Copy the rows from the line with "Task: Click the README" up to and including the line with "Action: pos(1471,842)", leaving the requests unchanged but multiplying every click coordinate in the answers by 1.8 and rounding to whole numbers, with halves rounded up. Return only those lines.

**Dataset records**
*****
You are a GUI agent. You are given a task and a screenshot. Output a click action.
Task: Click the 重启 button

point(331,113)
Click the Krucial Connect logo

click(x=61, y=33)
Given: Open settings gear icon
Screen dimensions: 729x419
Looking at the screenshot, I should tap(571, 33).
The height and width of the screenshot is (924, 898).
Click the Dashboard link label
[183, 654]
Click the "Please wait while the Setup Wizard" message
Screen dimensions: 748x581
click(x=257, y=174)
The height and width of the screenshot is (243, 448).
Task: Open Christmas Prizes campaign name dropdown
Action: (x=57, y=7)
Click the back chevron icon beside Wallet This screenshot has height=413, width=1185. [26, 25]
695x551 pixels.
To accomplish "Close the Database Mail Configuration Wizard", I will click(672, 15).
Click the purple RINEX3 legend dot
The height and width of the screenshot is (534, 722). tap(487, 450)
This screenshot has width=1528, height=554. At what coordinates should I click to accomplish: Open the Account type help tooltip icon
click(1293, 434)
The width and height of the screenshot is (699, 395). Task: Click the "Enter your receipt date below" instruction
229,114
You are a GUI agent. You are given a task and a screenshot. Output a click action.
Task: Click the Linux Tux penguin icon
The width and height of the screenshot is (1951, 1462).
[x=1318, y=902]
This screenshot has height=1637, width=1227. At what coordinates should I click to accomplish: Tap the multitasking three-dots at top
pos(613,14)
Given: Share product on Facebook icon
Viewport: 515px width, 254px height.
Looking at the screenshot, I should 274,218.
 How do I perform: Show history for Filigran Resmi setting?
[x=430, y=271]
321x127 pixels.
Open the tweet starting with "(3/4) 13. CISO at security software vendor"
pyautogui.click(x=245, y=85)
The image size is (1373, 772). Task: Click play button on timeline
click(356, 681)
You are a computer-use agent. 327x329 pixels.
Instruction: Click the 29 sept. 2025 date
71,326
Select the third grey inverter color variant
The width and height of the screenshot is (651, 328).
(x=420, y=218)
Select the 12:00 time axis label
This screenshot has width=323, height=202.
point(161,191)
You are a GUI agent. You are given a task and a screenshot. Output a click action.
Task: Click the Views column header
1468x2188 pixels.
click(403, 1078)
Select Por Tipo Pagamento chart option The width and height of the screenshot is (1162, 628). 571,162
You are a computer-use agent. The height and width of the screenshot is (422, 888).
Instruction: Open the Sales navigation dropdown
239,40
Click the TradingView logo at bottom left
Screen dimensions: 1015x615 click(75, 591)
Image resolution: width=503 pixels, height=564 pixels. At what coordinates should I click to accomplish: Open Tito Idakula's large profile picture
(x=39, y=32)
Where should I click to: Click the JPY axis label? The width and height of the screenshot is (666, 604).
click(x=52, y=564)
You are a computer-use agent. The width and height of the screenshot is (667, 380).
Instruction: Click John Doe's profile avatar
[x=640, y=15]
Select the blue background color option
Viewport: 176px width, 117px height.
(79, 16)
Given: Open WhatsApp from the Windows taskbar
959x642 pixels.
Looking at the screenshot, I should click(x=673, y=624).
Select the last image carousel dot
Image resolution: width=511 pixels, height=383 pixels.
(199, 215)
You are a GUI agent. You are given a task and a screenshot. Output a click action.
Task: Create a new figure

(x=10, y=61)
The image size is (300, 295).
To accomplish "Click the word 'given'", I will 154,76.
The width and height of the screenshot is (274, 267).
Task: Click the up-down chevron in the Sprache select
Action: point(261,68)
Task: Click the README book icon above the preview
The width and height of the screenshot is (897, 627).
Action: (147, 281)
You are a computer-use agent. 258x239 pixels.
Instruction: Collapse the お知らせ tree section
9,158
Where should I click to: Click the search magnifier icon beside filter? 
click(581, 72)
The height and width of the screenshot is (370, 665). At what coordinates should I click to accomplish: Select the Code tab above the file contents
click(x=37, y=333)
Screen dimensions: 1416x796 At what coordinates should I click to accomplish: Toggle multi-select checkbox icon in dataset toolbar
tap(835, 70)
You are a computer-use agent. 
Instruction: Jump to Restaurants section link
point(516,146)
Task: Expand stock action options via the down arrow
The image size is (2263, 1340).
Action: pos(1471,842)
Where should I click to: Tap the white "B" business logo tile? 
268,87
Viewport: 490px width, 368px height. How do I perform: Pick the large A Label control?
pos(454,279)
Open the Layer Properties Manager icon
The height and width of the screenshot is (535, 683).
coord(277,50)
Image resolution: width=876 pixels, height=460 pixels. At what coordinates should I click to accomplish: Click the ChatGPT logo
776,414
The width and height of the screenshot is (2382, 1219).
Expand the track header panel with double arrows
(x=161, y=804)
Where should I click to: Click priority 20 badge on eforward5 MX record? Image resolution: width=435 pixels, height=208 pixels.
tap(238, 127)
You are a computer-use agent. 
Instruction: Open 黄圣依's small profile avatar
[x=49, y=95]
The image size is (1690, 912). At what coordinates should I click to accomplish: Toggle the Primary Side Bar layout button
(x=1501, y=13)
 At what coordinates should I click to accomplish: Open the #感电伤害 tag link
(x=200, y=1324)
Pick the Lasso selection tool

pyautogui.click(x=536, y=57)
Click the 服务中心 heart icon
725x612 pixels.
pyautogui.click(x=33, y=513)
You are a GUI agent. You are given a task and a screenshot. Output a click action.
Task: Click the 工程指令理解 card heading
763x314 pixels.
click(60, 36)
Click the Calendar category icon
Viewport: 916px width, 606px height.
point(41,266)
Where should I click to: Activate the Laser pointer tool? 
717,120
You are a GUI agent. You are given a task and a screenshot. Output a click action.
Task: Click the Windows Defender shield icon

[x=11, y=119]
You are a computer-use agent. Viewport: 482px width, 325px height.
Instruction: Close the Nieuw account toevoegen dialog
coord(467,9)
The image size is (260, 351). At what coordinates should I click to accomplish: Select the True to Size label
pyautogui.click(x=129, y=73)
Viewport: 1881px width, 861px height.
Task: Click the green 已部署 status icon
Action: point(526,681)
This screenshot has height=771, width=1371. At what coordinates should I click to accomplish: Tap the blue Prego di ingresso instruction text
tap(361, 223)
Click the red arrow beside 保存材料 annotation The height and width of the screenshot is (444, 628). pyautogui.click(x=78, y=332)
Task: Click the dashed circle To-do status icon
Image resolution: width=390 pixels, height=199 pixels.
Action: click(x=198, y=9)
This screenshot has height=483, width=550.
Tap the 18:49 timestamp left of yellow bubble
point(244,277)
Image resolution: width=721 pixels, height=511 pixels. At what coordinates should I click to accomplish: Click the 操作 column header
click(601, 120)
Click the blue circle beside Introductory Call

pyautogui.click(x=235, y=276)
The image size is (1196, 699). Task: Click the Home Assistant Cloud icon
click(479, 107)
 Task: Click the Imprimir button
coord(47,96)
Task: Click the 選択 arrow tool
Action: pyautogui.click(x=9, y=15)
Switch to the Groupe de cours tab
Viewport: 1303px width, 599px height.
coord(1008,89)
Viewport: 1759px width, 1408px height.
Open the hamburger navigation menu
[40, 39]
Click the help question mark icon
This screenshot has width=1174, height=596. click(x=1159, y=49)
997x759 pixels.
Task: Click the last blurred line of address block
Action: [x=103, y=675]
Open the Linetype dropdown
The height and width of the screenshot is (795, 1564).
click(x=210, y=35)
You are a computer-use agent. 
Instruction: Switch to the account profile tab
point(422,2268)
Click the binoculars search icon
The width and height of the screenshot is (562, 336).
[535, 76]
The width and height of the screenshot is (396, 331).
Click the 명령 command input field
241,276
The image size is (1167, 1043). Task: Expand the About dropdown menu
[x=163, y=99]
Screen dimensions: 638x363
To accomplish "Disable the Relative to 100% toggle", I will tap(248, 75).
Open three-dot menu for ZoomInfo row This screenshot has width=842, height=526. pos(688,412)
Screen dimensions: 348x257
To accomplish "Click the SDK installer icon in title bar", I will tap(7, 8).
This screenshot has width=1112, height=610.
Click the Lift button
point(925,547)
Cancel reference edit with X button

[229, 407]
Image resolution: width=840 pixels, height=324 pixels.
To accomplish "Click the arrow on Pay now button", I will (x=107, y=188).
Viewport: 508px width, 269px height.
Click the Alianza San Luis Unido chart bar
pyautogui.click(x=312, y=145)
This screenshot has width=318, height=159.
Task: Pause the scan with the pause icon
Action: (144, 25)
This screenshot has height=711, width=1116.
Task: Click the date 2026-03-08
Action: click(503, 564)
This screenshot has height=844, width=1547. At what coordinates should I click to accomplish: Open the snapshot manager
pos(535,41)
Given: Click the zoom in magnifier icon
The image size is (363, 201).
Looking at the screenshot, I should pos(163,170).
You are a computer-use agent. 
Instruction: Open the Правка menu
*****
**Written reply**
Task: Click the README book icon above the preview
The width and height of the screenshot is (897, 627).
Action: (265, 506)
You are a computer-use agent. 258x239 pixels.
Instruction: Collapse the お知らせ tree section
16,284
Where should I click to: Click the search magnifier icon beside filter? 
click(1046, 130)
The height and width of the screenshot is (370, 665). At what coordinates should I click to accomplish: Select the Code tab above the file contents
click(x=67, y=599)
Screen dimensions: 1416x796 At what coordinates should I click to accomplish: Toggle multi-select checkbox icon in dataset toolbar
tap(1503, 126)
You are a computer-use agent. 
Instruction: Jump to Restaurants section link
point(929,263)
Task: Expand stock action options via the down arrow
The image size is (2263, 1340).
Action: pos(2648,1516)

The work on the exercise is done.